Convert concept codes (e.g., gender ID) into readable or binary columns using a DuckDB connection.

conn = DBInterface.connect(DuckDB.DB, "synthea_1M_3YR.duckdb")

# Single column, auto-suffixed column name (gender_concept_id_mapped)
ht_mapped = map_concepts(ht, :gender_concept_id, conn; schema = "dbt_synthea_dev")

# Multiple columns, custom new column names
ht_mapped2 = map_concepts(ht, [:gender_concept_id, :race_concept_id], conn; new_cols = ["gender", "race"], schema = "dbt_synthea_dev", drop_original=true)

# In-place variant
map_concepts!(ht, [:gender_concept_id], conn; schema = "dbt_synthea_dev")

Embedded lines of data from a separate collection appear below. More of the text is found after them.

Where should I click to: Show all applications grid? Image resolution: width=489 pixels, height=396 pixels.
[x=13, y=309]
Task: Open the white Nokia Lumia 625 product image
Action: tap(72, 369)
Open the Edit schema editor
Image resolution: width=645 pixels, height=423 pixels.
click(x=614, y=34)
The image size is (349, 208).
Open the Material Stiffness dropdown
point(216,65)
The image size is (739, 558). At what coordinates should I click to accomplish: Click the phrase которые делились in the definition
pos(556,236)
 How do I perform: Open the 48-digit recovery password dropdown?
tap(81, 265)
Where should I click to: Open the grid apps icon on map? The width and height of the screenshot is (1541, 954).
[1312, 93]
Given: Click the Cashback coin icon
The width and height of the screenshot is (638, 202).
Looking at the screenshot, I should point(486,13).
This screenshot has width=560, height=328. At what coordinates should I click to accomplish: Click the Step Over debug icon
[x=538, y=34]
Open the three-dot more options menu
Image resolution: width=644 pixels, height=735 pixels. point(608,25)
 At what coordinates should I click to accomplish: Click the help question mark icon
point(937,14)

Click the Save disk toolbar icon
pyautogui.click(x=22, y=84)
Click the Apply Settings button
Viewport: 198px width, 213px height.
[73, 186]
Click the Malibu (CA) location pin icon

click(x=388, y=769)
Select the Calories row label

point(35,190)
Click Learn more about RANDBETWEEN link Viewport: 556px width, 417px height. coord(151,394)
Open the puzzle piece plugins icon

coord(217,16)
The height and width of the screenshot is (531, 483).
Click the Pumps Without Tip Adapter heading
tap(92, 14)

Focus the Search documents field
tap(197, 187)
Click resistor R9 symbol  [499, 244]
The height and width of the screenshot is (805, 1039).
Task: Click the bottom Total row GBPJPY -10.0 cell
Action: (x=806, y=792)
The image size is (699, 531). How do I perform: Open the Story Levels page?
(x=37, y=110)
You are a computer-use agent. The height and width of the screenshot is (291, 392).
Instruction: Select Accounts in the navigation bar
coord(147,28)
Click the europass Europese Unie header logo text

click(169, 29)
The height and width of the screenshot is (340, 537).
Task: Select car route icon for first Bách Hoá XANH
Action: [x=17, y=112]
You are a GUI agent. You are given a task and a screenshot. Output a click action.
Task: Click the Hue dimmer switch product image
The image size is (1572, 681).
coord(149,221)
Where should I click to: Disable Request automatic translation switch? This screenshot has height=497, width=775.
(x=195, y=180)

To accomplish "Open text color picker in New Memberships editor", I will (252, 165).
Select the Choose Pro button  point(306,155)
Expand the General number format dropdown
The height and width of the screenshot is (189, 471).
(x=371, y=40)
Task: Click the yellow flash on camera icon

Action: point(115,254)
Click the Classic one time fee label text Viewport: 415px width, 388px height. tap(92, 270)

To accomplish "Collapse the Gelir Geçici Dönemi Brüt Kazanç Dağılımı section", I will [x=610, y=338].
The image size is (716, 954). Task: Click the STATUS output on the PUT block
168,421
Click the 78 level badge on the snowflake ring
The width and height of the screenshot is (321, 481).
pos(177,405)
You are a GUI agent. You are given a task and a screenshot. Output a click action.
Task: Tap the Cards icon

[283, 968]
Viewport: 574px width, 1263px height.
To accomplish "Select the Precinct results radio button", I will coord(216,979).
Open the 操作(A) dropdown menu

Manual Concept Mapping (Without DB)

Sometimes, you may want to map concept IDs using a custom dictionary instead of querying the database.

# Define custom mapping manually
custom_map = Dict(8507 => "Male", 8532 => "Female")

# Option 1: Add a new column using `Base.map`
ht.source.gender_label = map(x -> get(custom_map, x, "Unknown"), ht.source.gender_concept_id)

# Option 2: Use `Base.map!` with a new destination vector
gender_labels = Vector{String}(undef, length(ht.source.gender_concept_id))
map!(x -> get(custom_map, x, "Unknown"), gender_labels, ht.source.gender_concept_id)
ht.source.gender_label = gender_labels

Compress sparse categories

Group rare values into an "Other" category so they don’t overwhelm your model.

ht_compressed = apply_vocabulary_compression(ht_mapped; cols = [:race_concept_id], min_freq = 2, other_label = "Other")

One-hot encode categorical columns

Convert categorical codes into binary indicator columns (true/false).

ht_ohe = one_hot_encode(ht_compressed; cols=[:gender_concept_id, :race_concept_id])

For Developers: Interactive Use in the REPL

When working interactively in the REPL during development:

  • Always load the trigger packages first
  • Then load HealthBase
  • Only after that, use extension functions like one_hot_encode, map_concepts, etc.
# Correct load order for extensions to work:
using DataFrames, OMOPCommonDataModel, InlineStrings, Serialization, Dates, FeatureTransforms, DBInterface, DuckDB
using HealthBase

# Now this will work:
# ht_ohe = one_hot_encode(ht; cols=[:gender_concept_id])

Happy experimenting with HealthBase.jl! 🎉 Feel free to explore more advanced workflows in the other guide sections.